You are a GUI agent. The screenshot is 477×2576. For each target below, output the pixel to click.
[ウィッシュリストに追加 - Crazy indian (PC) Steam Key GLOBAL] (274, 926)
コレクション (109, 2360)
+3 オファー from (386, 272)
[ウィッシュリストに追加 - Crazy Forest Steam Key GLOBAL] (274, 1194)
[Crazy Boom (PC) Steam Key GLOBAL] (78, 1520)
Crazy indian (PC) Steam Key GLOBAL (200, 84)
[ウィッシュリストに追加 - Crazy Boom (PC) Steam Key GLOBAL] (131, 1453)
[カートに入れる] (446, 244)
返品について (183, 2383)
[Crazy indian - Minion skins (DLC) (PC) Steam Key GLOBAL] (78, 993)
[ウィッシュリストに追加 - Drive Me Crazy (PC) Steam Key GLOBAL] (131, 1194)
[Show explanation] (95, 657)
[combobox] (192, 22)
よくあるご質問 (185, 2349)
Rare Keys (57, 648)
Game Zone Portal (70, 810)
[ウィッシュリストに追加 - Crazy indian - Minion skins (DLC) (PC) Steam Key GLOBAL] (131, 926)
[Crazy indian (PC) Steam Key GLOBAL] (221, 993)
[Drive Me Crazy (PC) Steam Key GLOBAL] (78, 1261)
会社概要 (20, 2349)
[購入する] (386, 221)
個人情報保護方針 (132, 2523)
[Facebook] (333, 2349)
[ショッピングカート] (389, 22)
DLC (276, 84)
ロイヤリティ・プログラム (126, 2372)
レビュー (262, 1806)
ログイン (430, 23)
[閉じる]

★ ★ ★ ★ ★

**WHAT THE TASK REQUIRES:** Report every line of the data in which "Boom" appears.

**TASK RESPONSE:**
[Crazy Boom (PC) Steam Key GLOBAL] (78, 1520)
[ウィッシュリストに追加 - Crazy Boom (PC) Steam Key GLOBAL] (131, 1453)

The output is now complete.